3.1In dit hoger beroep kan worden uitgegaan van de volgende feiten.
a. Op 2 maart 2011 heeft [appellant] aangifte gedaan van diefstal van een personenauto Alfa Romeo 147 met het kenteken [kenteken] (hierna: de auto) gepleegd op 1 of 2 maart 2011. Deze auto is destijds aangekocht voor een bedrag van € 6.900,00. In de aangifte verklaart [appellant] onder meer: “
deze personenauto staat op mijn vaders naam [vader van appellant] Omdat ik een huurveschil had lopen, hadden mijn vader en ik besloten deze auto op zijn naam te zetten”.
Ook verklaart [appellant] in de aangifte dat hij met ene [roepnaam van betrokkene] de afspraak had dat deze hem
’s morgens naar een adres zou brengen en hem daar ’s avonds weer zou ophalen. In het kader van die afspraak heeft [appellant] [roepnaam van betrokkene] de auto ter beschikking gesteld. [roepnaam van betrokkene] is echter deze (ophaal) afspraak niet nagekomen en heeft ook de auto niet meer afgegeven aan [appellant] .
Bij dagvaarding geeft [appellant] aan dat [roepnaam van betrokkene] ’s achternaam [achternaam van betrokkene] is.
b. Blijkens een uittreksel van de bij de RDW geregistreerde gegevens is de auto op 1 maart 2011 van eigenaar gewisseld. [geïntimeerde] erkent dat zij toen de auto heeft aangekocht van [achternaam van betrokkene] . Deze was toen in het bezit van twee originele sleutels, de benodigde kentekenbewijzen (waaronder kentekenbewijs deel II) en het overschrijvingsbewijs. De auto vertoonde geen uiterlijke kenmerken van diefstal.
c. Op 2 dan wel 4 maart 2011 heeft [appellant] telefonisch contact opgenomen met [geïntimeerde] en meegedeeld dat zij een gestolen auto heeft aangekocht.
d. Op 14 maart 2011 heeft [geïntimeerde] de auto verkocht aan een derde. [geïntimeerde] ’s vraagprijs voor de auto was € 6.750,00.
e. Bij aangetekend verzonden brief van 1 april 2011 heeft [appellant] [geïntimeerde] gesommeerd te bevestigen dat zij overgaat tot afgifte van de auto aan [appellant] . [geïntimeerde] heeft dat niet gedaan.
3.2.1.[appellant] heeft in eerste aanleg [geïntimeerde] (op 5 april 2016) gedagvaard en, samengevat, een verklaring voor recht gevorderd dat [geïntimeerde] aansprakelijk is voor alle reeds geleden en nog door [appellant] te lijden schade als gevolg van de onrechtmatige daad gepleegd door [geïntimeerde] jegens [appellant] , alsmede [geïntimeerde] te verplichten de waarde van de auto te vergoeden eventueel nader op te maken bij staat, met veroordeling van [geïntimeerde] in de proceskosten.

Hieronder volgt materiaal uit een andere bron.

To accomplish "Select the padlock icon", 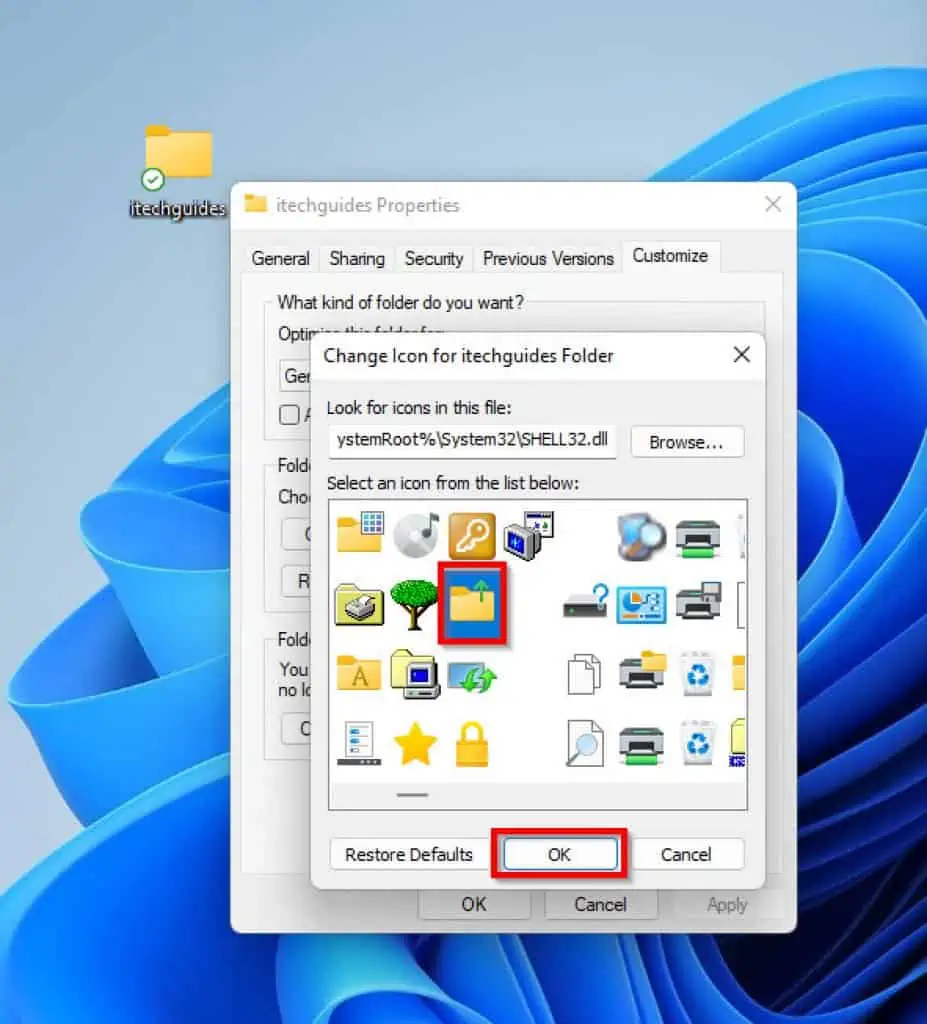I will [x=473, y=743].
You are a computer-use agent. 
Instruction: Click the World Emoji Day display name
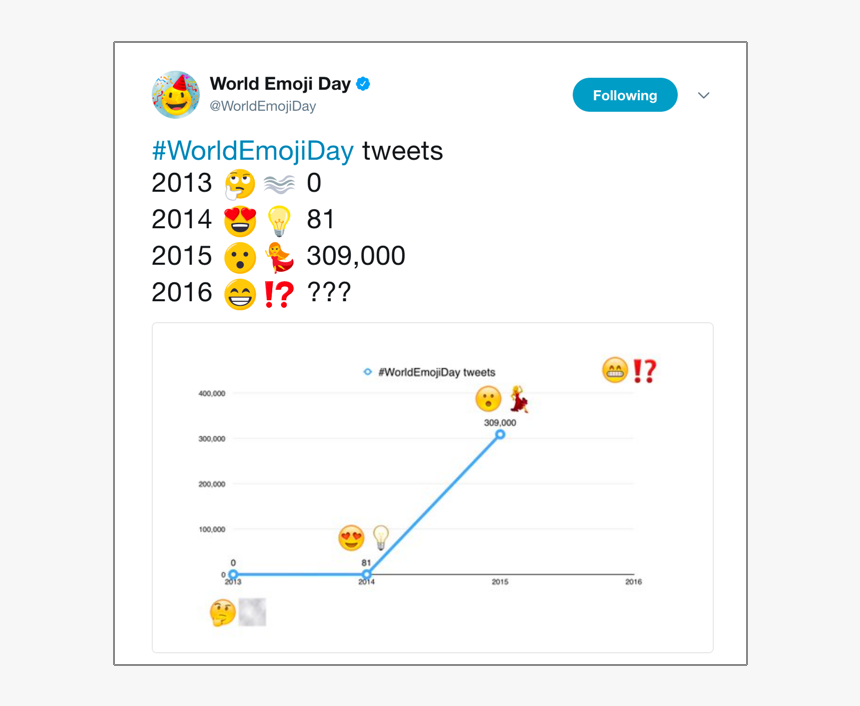(280, 84)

3.2.2.[geïntimeerde] heeft als meest verstrekkend verweer een beroep gedaan op verjaring. Het verweer van [geïntimeerde] zal, voor zover in hoger beroep van belang, in het navolgende aan de orde komen.
3.2.3.De kantonrechter heeft het beroep van [geïntimeerde] op verjaring gehonoreerd en de vordering van [appellant] afgewezen.